Kansas City Public Schools Superintendent Dr. Jennifer Collier: Collier has served as an educator in Kansas City Public Schools for 22 years. She’s been a teacher, assistant principal, principal, Chief Human Resource Officer and Deputy Superintendent.

Dr. Collier earned a Bachelor’s degree from the University of Kansas, a Master’s of Arts in education from Avila University and an Educational Specialist degree in Educational Leadership from the University of Missouri-Kansas City. She received her doctoral degree in Educational Leadership from UMKC in 2018.

A life-long learner, Dr. Collier has completed the National Institute of School Leaders (NISL) program and is a certified NISL trainer. In this role, she has provided training for educators and school leaders across the state of Missouri. She also received a certificate from the Harvard University School Turnaround Leaders Institute in 2019. Additionally, Dr. Collier is Professional of Human Resources (PHR) certified.

Alvin Brooks: Political and civic leader Alvin L. Brooks is grew up in Kansas City, Missouri, and attended public schools here. He began his career with the Kansas City Police Department, serving as an officer and detective, from 1954-1964. He then joined the Kansas City Public Schools, and in 1968 was appointed to organize the city of Kansas City’s first Human Relations department. He was the first Black department director in Kansas City government, where he served until 1972 when he was appointed assistant city manager.
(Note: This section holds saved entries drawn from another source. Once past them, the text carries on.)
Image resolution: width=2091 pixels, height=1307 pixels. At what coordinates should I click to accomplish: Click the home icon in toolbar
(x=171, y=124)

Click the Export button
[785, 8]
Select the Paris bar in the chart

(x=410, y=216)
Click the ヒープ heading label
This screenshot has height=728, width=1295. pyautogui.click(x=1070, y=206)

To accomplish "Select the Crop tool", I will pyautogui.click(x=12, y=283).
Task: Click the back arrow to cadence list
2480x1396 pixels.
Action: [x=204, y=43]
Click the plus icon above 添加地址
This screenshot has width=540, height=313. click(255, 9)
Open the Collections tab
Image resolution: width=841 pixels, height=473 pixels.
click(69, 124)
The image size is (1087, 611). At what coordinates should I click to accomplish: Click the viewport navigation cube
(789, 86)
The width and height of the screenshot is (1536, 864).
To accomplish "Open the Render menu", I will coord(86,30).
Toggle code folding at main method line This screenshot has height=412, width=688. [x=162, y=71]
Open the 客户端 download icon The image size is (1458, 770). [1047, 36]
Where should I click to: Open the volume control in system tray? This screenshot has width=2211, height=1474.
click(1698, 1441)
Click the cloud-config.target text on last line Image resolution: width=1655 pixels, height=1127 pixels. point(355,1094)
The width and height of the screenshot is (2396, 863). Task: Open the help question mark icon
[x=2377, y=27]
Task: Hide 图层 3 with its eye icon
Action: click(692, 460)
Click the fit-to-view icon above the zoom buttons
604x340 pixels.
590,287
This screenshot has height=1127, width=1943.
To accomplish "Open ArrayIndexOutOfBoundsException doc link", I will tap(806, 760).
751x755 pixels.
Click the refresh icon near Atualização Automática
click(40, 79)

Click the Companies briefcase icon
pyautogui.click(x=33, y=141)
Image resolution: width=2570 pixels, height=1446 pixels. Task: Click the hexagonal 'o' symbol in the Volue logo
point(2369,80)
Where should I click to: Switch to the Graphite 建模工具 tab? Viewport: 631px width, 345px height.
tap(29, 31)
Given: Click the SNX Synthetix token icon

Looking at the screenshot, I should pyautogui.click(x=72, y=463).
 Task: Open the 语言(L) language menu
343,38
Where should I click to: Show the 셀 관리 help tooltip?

In 1977, he founded the AdHoc Group Against Crime in response to violent crime in the community. He served two terms on Kansas City City Council and was appointed Mayor Pro-Tem. He has also served as a member of the Kansas City Board of Police Commissioners and was its president for two years. He has served in numerous local, state and national positions, including a three-year term on the President’s National Drug Advisory Council.

He holds a bachelor’s degree in history and government, and a master’s degree in sociology, from the University of Missouri-Kansas City. He has received dozens of awards and accolades for his life of activism and service.

Jeron L. Ravin, J.D. Before joining Swope Health as its president and CEO, Ravin served as the Chief Operating Officer for the Community Health Center Association of Mississippi. In this role, he worked to strengthen Mississippi community health centers by overseeing policy, marketing & branding, workforce development, clinical quality improvement, outreach and enrollment, and health information technology. He also provided training and technical assistance.

Ravin is a former political staffer, with experience in policy making and consensus building at the local, state, and federal government levels.

He is a Fellow of the Latino Center for Leadership Development, a leadership training program for those with a desire to serve their community through positions of impact. He holds a Juris Doctor from the Thurgood Marshall School of Law and a BA in Journalism from the Cathy Hughes School of Communications at Howard University.